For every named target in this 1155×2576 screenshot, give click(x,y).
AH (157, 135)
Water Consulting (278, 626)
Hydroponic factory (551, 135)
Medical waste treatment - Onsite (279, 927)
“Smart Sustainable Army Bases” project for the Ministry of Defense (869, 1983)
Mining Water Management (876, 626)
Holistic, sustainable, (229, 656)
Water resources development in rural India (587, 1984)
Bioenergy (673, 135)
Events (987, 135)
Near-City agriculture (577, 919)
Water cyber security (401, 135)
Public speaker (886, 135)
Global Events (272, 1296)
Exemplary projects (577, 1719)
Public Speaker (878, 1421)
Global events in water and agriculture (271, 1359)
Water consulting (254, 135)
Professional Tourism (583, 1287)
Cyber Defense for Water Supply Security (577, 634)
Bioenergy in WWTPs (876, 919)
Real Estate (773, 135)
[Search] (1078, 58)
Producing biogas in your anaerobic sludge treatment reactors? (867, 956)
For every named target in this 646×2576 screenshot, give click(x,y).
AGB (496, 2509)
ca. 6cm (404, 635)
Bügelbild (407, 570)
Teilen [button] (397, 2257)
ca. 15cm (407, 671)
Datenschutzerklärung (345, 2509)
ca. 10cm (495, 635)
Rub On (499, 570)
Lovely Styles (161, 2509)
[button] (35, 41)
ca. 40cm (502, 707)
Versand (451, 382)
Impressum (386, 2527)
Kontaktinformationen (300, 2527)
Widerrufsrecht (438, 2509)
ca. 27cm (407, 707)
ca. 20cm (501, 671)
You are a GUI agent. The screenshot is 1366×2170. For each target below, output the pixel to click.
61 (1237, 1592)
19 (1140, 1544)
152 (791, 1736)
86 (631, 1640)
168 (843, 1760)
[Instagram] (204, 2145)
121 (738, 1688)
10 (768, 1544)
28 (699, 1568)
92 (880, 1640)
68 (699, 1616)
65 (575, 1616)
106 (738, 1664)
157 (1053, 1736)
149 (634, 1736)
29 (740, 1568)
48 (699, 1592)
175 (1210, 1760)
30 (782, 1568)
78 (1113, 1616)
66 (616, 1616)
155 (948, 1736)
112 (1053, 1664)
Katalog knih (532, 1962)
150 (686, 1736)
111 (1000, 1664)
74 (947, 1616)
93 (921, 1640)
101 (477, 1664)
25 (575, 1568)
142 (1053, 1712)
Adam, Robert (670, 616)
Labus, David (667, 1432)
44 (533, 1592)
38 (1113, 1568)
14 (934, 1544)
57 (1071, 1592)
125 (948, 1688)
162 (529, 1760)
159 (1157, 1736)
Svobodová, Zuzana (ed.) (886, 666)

- _REQUIREMENT_:
Take the entries above and repeat them verbatim.

- _EXERCISE RESPONSE_:
For every named target in this 1155×2576 screenshot, give click(x,y).
AH (157, 135)
Water Consulting (278, 626)
Hydroponic factory (551, 135)
Medical waste treatment - Onsite (279, 927)
“Smart Sustainable Army Bases” project for the Ministry of Defense (869, 1983)
Mining Water Management (876, 626)
Holistic, sustainable, (229, 656)
Water resources development in rural India (587, 1984)
Bioenergy (673, 135)
Events (987, 135)
Near-City agriculture (577, 919)
Water cyber security (401, 135)
Public speaker (886, 135)
Global Events (272, 1296)
Exemplary projects (577, 1719)
Public Speaker (878, 1421)
Global events in water and agriculture (271, 1359)
Water consulting (254, 135)
Professional Tourism (583, 1287)
Cyber Defense for Water Supply Security (577, 634)
Bioenergy in WWTPs (876, 919)
Real Estate (773, 135)
[Search] (1078, 58)
Producing biogas in your anaerobic sludge treatment reactors? (867, 956)
For every named target in this 646×2576 screenshot, give click(x,y).
AGB (496, 2509)
ca. 6cm (404, 635)
Bügelbild (407, 570)
Teilen [button] (397, 2257)
ca. 15cm (407, 671)
Datenschutzerklärung (345, 2509)
ca. 10cm (495, 635)
Rub On (499, 570)
Lovely Styles (161, 2509)
[button] (35, 41)
ca. 40cm (502, 707)
Versand (451, 382)
Impressum (386, 2527)
Kontaktinformationen (300, 2527)
Widerrufsrecht (438, 2509)
ca. 27cm (407, 707)
ca. 20cm (501, 671)
You are a GUI agent. The screenshot is 1366×2170. For each target below, output the pixel to click.
61 (1237, 1592)
19 (1140, 1544)
152 (791, 1736)
86 (631, 1640)
168 (843, 1760)
[Instagram] (204, 2145)
121 (738, 1688)
10 (768, 1544)
28 (699, 1568)
92 (880, 1640)
68 (699, 1616)
65 (575, 1616)
106 (738, 1664)
157 (1053, 1736)
149 (634, 1736)
29 (740, 1568)
48 (699, 1592)
175 (1210, 1760)
30 (782, 1568)
78 (1113, 1616)
66 (616, 1616)
155 (948, 1736)
112 (1053, 1664)
Katalog knih (532, 1962)
150 (686, 1736)
111 (1000, 1664)
74 (947, 1616)
93 (921, 1640)
101 (477, 1664)
25 (575, 1568)
142 (1053, 1712)
Adam, Robert (670, 616)
Labus, David (667, 1432)
44 (533, 1592)
38 (1113, 1568)
14 (934, 1544)
57 (1071, 1592)
125 (948, 1688)
162 (529, 1760)
159 (1157, 1736)
Svobodová, Zuzana (ed.) (886, 666)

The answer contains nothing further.